What is Currency Pairs Trading?
The main objective of trading CFD Currency Pairs is to exchange one currency for another currency given the expectation that the currency pair will appreciate/depreciate depending on the position that is being taken by the trader.
A currency pair is the quotation of two different currencies, with the value of one currency being quoted against the other. The first currency is called the base currency and the second currency is called the quote currency. The first currency is being compared to the second one. The difference between them displays the price of how much of the quote currency is needed to purchase one unit of the base currency.
For example, if you are buying Euro versus US dollar (EUR/USD), you are anticipating a rise in Euro at the expense of US dollar.

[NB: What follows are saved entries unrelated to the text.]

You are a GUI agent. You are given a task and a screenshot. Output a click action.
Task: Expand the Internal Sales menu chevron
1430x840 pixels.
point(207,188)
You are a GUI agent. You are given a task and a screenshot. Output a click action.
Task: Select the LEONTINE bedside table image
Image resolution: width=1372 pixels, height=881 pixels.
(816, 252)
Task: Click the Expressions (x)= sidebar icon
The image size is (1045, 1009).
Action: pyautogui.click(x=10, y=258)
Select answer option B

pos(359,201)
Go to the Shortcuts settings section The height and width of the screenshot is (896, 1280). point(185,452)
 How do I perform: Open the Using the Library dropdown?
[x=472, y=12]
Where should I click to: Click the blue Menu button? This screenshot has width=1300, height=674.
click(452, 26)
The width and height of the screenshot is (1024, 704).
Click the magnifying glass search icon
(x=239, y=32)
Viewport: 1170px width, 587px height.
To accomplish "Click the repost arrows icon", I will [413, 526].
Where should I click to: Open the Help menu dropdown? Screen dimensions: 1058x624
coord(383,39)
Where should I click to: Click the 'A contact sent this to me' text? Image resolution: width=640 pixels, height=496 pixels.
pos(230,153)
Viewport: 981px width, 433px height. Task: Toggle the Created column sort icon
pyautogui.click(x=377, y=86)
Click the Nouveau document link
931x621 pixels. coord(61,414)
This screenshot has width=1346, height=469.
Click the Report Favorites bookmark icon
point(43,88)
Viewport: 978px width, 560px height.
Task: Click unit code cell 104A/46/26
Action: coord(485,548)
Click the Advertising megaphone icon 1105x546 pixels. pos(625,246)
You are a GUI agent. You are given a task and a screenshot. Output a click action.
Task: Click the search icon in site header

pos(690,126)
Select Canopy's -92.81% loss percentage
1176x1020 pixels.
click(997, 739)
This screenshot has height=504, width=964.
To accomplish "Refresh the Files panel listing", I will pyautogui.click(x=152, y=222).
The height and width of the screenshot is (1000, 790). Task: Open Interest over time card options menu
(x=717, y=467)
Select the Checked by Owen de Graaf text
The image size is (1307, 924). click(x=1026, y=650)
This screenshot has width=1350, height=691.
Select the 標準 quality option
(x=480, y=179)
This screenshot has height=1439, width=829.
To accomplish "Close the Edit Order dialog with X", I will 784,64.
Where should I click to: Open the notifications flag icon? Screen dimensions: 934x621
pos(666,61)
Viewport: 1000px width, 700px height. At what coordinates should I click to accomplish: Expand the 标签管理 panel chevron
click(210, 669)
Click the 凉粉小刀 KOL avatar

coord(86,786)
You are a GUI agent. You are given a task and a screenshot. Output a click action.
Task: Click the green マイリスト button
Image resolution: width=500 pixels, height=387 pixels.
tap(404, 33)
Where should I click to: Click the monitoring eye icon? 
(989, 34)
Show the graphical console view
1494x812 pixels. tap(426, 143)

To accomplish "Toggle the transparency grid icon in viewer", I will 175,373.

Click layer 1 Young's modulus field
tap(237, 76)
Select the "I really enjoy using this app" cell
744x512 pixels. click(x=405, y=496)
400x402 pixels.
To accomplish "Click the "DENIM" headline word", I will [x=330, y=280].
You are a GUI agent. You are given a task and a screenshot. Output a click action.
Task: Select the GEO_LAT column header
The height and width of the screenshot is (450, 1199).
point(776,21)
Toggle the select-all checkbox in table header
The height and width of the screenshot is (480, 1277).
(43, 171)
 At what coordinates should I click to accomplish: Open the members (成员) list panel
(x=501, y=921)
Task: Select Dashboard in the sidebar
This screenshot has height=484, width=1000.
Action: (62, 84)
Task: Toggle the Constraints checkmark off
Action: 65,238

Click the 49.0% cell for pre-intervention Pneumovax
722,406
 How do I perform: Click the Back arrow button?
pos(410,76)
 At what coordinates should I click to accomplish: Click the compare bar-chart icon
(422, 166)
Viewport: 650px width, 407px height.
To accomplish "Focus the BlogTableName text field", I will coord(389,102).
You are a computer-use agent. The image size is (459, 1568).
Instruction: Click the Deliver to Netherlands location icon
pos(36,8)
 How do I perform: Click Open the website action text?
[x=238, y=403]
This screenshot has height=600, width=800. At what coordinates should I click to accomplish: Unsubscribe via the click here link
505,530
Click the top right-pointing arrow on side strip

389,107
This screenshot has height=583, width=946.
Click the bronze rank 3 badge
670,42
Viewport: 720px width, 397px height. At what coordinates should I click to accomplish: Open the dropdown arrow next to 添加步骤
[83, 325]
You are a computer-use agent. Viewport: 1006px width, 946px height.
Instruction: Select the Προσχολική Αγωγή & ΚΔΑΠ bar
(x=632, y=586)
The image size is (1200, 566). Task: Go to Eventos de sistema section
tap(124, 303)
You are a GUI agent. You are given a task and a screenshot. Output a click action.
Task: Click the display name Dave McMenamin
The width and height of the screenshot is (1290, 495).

These currencies are traded through the most liquid market out there known as the Forex market.
In principle, when the amount of the second currency pair changes, profit or loss are expected.
Limit Prime Securities offers a wide range of currency pairs, including all the major currency pairs. We offer consistently low spreads on a number of popular currency pairs. Check the trading conditions here.
What affects the rates of Currency Pairs?
The rates of different currency pairs could change overnight and usually these changes are caused by economical factors, politics and central banks around the world.
The factors below have a direct impact on these rates:
- Interest Rates - Changes in interest rates affect currency value and dollar exchange rate. Usually when a central bank increases its interest rate causes high demand for that currency because investors and traders seek a higher yield which in turn appreciates the currency relative to other currencies.
- Inflation Rates - When inflation is low the prices of goods and supplies slowly increase. A country with a lower level of inflation will see an appreciation in the value of its currency.
- Recession - When a country is in recession, its currency weakens in comparison to other countries. The chances that this country will gain foreign capital, when in recession are low.
- Politics - The government, elections, trade wars, corruption scandals and mistakes have the power to affect the economy. Which can result in a boost or a decrease in the currency's relative value.
- Speculation - When investors expect one country’s currency to rise, they are more likely to demand more and more of the currency in order to make a profit. This causes it to increase.
But, it is important to note that with the rise of a particular currency, the exchange rate is also becoming higher.
Tips for Trading Currency Pairs
- For many new traders, investing and trading currency pairs can be confusing, new and scary. While you become more comfortable with the fundamentals and technicals of trading, analysts suggest you to choose liquid currency pairs like the EUR/USD or the USD/JPY.
- Not many people tend to focus on the style of trading. But by choosing a trading style, like Day Trading, Swing trading, Position trading.. etc. you are more likely to satisfy your trading needs.
- Stay up to date! Make sure to follow the market, the news about currency pairs and different charts.
- Lots of beginners, that are just stepping into trading, tend to use excess leverage. You can avoid this by determining the appropriate leverage.
How do I start trading Currency Pairs?
Here is one video example that will help you understand how currency pairs work. Take a look:
Trading Currency Pairs has never been easier.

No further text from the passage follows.